(Problem statement):
Retype every entry exactly, down to the last character.

--- START ---

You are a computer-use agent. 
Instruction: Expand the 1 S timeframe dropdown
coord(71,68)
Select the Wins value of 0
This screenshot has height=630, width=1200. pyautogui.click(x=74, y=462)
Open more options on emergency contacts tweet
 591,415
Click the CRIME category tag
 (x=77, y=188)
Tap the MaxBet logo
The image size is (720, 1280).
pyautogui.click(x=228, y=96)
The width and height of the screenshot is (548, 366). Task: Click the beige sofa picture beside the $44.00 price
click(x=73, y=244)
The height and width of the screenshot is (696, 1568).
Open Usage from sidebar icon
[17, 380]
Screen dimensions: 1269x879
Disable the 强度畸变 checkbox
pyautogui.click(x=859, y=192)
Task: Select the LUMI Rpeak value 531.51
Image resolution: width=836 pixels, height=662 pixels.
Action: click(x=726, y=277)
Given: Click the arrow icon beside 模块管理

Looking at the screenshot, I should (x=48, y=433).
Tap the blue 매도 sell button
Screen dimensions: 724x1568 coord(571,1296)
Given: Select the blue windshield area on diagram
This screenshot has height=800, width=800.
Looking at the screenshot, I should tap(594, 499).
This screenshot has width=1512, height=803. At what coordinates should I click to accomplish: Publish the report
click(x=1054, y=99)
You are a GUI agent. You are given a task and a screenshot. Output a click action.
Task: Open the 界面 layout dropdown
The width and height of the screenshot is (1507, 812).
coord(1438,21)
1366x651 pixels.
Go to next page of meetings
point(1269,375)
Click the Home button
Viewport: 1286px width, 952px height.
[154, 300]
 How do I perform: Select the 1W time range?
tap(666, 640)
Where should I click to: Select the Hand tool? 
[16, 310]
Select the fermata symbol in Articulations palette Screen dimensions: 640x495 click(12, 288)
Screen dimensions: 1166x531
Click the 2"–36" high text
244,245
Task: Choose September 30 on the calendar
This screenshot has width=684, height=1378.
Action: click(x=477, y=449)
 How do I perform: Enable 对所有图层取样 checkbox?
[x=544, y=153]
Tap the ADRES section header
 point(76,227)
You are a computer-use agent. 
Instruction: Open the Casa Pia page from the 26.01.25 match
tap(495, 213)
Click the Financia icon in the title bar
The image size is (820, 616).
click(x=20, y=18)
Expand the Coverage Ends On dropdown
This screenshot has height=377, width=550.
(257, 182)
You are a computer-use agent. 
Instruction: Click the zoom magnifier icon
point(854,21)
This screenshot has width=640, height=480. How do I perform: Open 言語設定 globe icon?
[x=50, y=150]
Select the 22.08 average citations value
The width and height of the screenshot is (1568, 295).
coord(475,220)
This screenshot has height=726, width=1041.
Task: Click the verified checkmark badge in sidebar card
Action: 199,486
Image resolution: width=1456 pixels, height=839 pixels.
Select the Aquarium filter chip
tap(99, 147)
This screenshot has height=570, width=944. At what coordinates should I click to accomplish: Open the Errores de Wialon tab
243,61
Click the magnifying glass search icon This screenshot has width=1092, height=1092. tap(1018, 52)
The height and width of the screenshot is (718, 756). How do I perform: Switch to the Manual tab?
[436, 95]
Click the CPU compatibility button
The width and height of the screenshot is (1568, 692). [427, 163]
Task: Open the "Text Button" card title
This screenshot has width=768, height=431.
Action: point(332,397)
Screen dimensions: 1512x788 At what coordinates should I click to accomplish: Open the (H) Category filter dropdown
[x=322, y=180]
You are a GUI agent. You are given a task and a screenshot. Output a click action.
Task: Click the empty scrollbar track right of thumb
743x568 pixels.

--- END ---

(Answer for this exercise):
You are a computer-use agent. 
Instruction: Expand the 1 S timeframe dropdown
coord(71,68)
Select the Wins value of 0
This screenshot has height=630, width=1200. pyautogui.click(x=74, y=462)
Open more options on emergency contacts tweet
 591,415
Click the CRIME category tag
 (x=77, y=188)
Tap the MaxBet logo
The image size is (720, 1280).
pyautogui.click(x=228, y=96)
The width and height of the screenshot is (548, 366). Task: Click the beige sofa picture beside the $44.00 price
click(x=73, y=244)
The height and width of the screenshot is (696, 1568).
Open Usage from sidebar icon
[17, 380]
Screen dimensions: 1269x879
Disable the 强度畸变 checkbox
pyautogui.click(x=859, y=192)
Task: Select the LUMI Rpeak value 531.51
Image resolution: width=836 pixels, height=662 pixels.
Action: click(x=726, y=277)
Given: Click the arrow icon beside 模块管理

Looking at the screenshot, I should (x=48, y=433).
Tap the blue 매도 sell button
Screen dimensions: 724x1568 coord(571,1296)
Given: Select the blue windshield area on diagram
This screenshot has height=800, width=800.
Looking at the screenshot, I should tap(594, 499).
This screenshot has width=1512, height=803. At what coordinates should I click to accomplish: Publish the report
click(x=1054, y=99)
You are a GUI agent. You are given a task and a screenshot. Output a click action.
Task: Open the 界面 layout dropdown
The width and height of the screenshot is (1507, 812).
coord(1438,21)
1366x651 pixels.
Go to next page of meetings
point(1269,375)
Click the Home button
Viewport: 1286px width, 952px height.
[154, 300]
 How do I perform: Select the 1W time range?
tap(666, 640)
Where should I click to: Select the Hand tool? 
[16, 310]
Select the fermata symbol in Articulations palette Screen dimensions: 640x495 click(12, 288)
Screen dimensions: 1166x531
Click the 2"–36" high text
244,245
Task: Choose September 30 on the calendar
This screenshot has width=684, height=1378.
Action: click(x=477, y=449)
 How do I perform: Enable 对所有图层取样 checkbox?
[x=544, y=153]
Tap the ADRES section header
 point(76,227)
You are a computer-use agent. 
Instruction: Open the Casa Pia page from the 26.01.25 match
tap(495, 213)
Click the Financia icon in the title bar
The image size is (820, 616).
click(x=20, y=18)
Expand the Coverage Ends On dropdown
This screenshot has height=377, width=550.
(257, 182)
You are a computer-use agent. 
Instruction: Click the zoom magnifier icon
point(854,21)
This screenshot has width=640, height=480. How do I perform: Open 言語設定 globe icon?
[x=50, y=150]
Select the 22.08 average citations value
The width and height of the screenshot is (1568, 295).
coord(475,220)
This screenshot has height=726, width=1041.
Task: Click the verified checkmark badge in sidebar card
Action: 199,486
Image resolution: width=1456 pixels, height=839 pixels.
Select the Aquarium filter chip
tap(99, 147)
This screenshot has height=570, width=944. At what coordinates should I click to accomplish: Open the Errores de Wialon tab
243,61
Click the magnifying glass search icon This screenshot has width=1092, height=1092. tap(1018, 52)
The height and width of the screenshot is (718, 756). How do I perform: Switch to the Manual tab?
[436, 95]
Click the CPU compatibility button
The width and height of the screenshot is (1568, 692). [427, 163]
Task: Open the "Text Button" card title
This screenshot has width=768, height=431.
Action: point(332,397)
Screen dimensions: 1512x788 At what coordinates should I click to accomplish: Open the (H) Category filter dropdown
[x=322, y=180]
You are a GUI agent. You are given a task and a screenshot. Output a click action.
Task: Click the empty scrollbar track right of thumb
743x568 pixels.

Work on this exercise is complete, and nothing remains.